══ READING PASSAGE ══

On Mon, Mar 19, 2012 at 10:20 AM, Matt Oates (Home) <mattoates@gmail.com> wrote:
>
> On 16 March 2012 00:32, Ole Tange <tange@gnu.org> wrote:
> > One of the problems with --load is that it only limits how many jobs
> > are started. So you may start way too many. This will give you a load
> > of 100:
> >
> >  seq 100 | nice parallel -j0 --load 2.00 burnP6
> >
> > and that is most likely not what you want.
>
> Am I wrong in thinking you can just do -j 100% so that you never spawn
> more than maxload processes assuming one process load 1.0 on a single
> core? Can you not use -j 100% in conjunction with --load to prevent
> the overload on startup?

For CPU hungry programs like 'burnP6' that would be true. But if the
program only uses 10% CPU (because it is waiting for network or disk
I/O), then we should be able to spawn more - preferably automatically
figuring out the "right" amount.

> > While some programs run multiple threads (and thus can give a load > 1
> > each) that is the exception. So in general I think we can assume one
> > job will at most give a load of 1.
>
> It would be nice to explicitly state the likely load per process
> though especially if you are the one setting it. I frequently run hmm
> building with concurrent threading per process and just do the maths
> myself, and am lucky that all the hosts have the same number of CPUs.
> Perhaps a flag like --is-threaded=4  or something to indicate the
> likely load per job?

I am not too happy about that. I would much prefer some automated way
of doing-the-right-thing.

> > Currently load is only computed every 10 seconds. So we could
> > recompute every 10 seconds:
> >
> >    number_of_concurrent_jobs = max_load - current_load +
> > number_of_concurrent_jobs
>
> Looks good, though I have a couple of questions: If this is negative
> are you going to kill processes rather than start them? What if it's
> always 0 even from the start are you just never going to run on this
> host?

═══
══ SUPPLIED DATA ══

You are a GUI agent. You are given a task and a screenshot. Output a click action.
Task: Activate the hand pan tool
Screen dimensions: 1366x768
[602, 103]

═══
══ SUPPLIED DATA ══

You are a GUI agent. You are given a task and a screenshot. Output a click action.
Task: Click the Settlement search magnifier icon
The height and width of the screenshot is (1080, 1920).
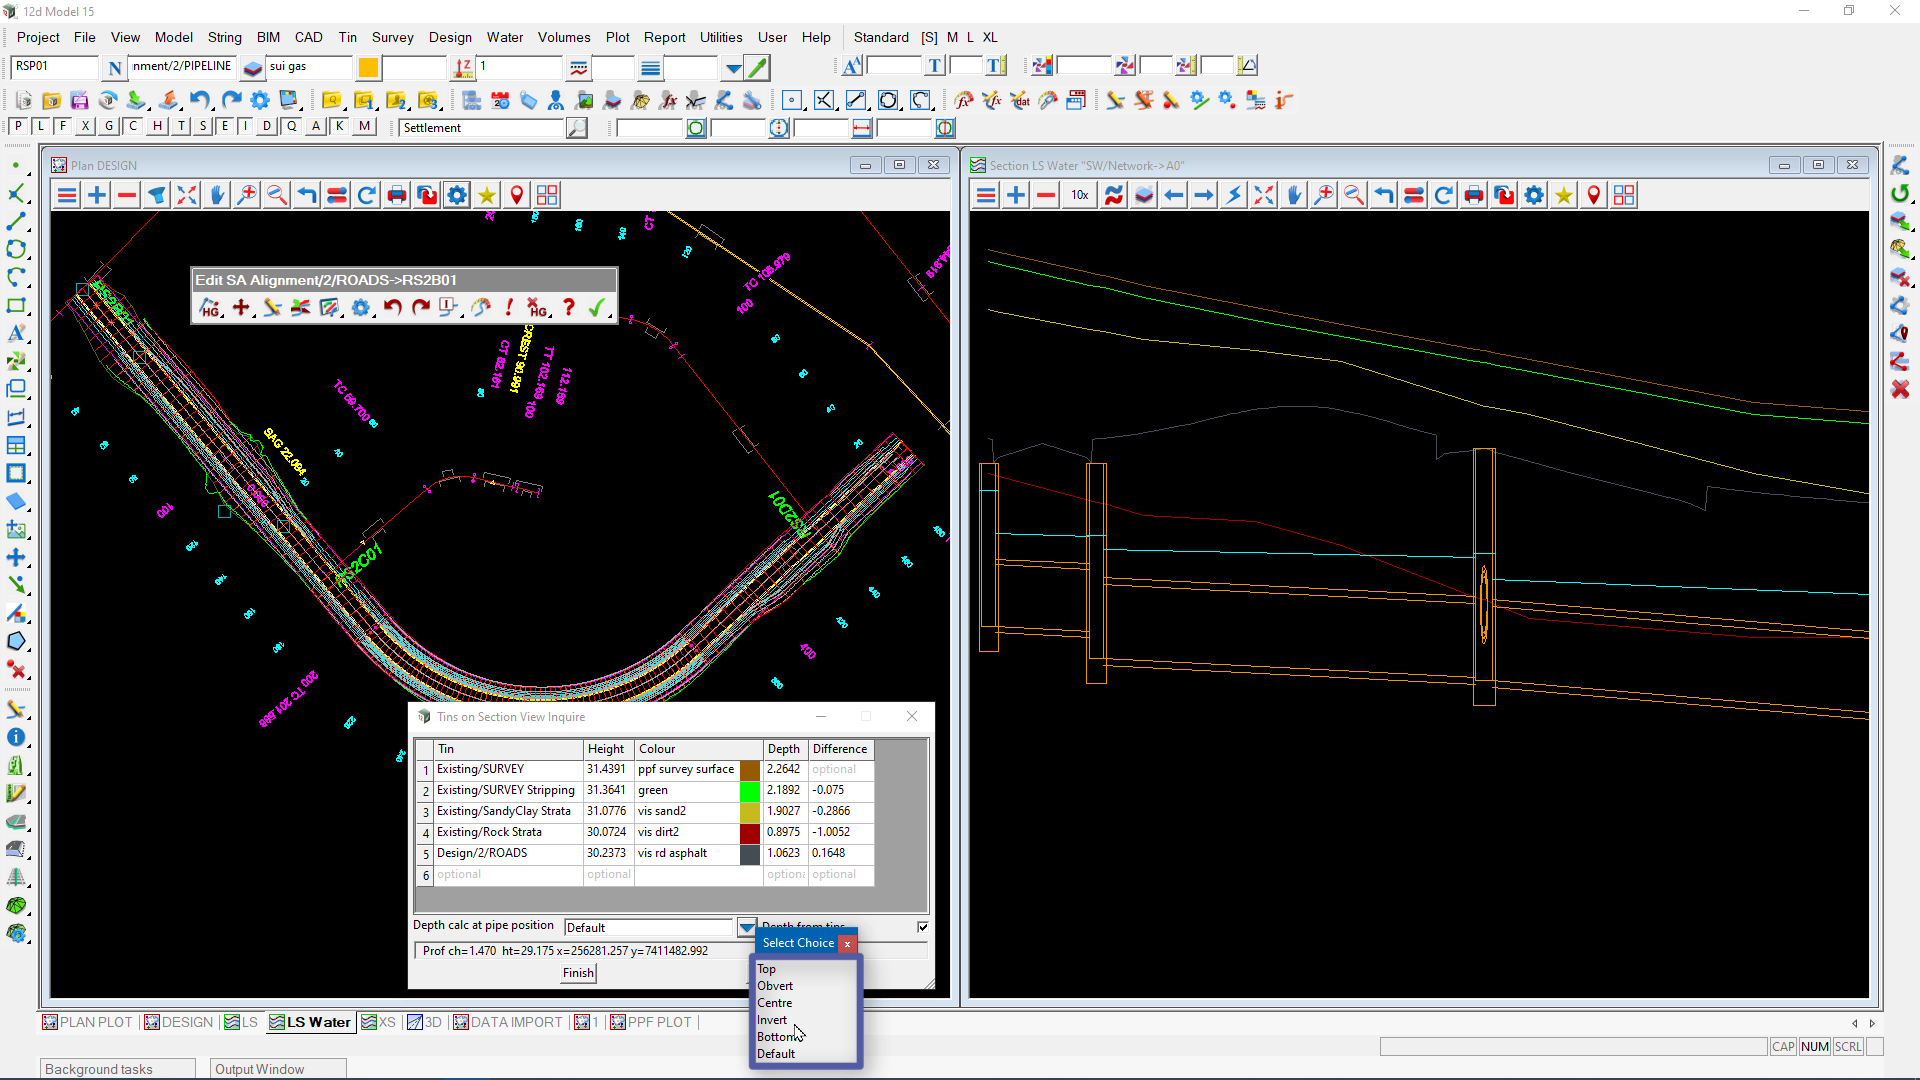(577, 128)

═══

### EXERCISE BRIEF
Continue the email exchange about GNU parallel's --load option from where it stops.

### EXERCISE RESULT
As a user I would be very surprised if GNU Parallel started to kill my
jobs, and I try to design GNU Parallel adherring to POLA:
http://en.wikipedia.org/wiki/Principle_of_least_astonishment

So if it is < 1 it would mean: Do not spawn more new jobs, but wait
for jobs to complete.

> > I believe it would be better than the current, but I am very open to
> > even better ideas.
>
> You are starting to get into the realm of needing to understand
> scheduling per host... Load might be reported for something with a
> different nice value than what you want to submit. So 100% load for
> something with <0 nice and you want to put something in for +19. In
> your equation above I would just add in something looking at the
> difference between parallel's jobs that are running and those that are
> ready/waiting. If all our jobs are running even under high load who
> cares, we have priority here so keep up with the max load. If half of
> our jobs are waiting then we might as well reduce spawning by half.

I did not understand this part.

> Best,
> Matt.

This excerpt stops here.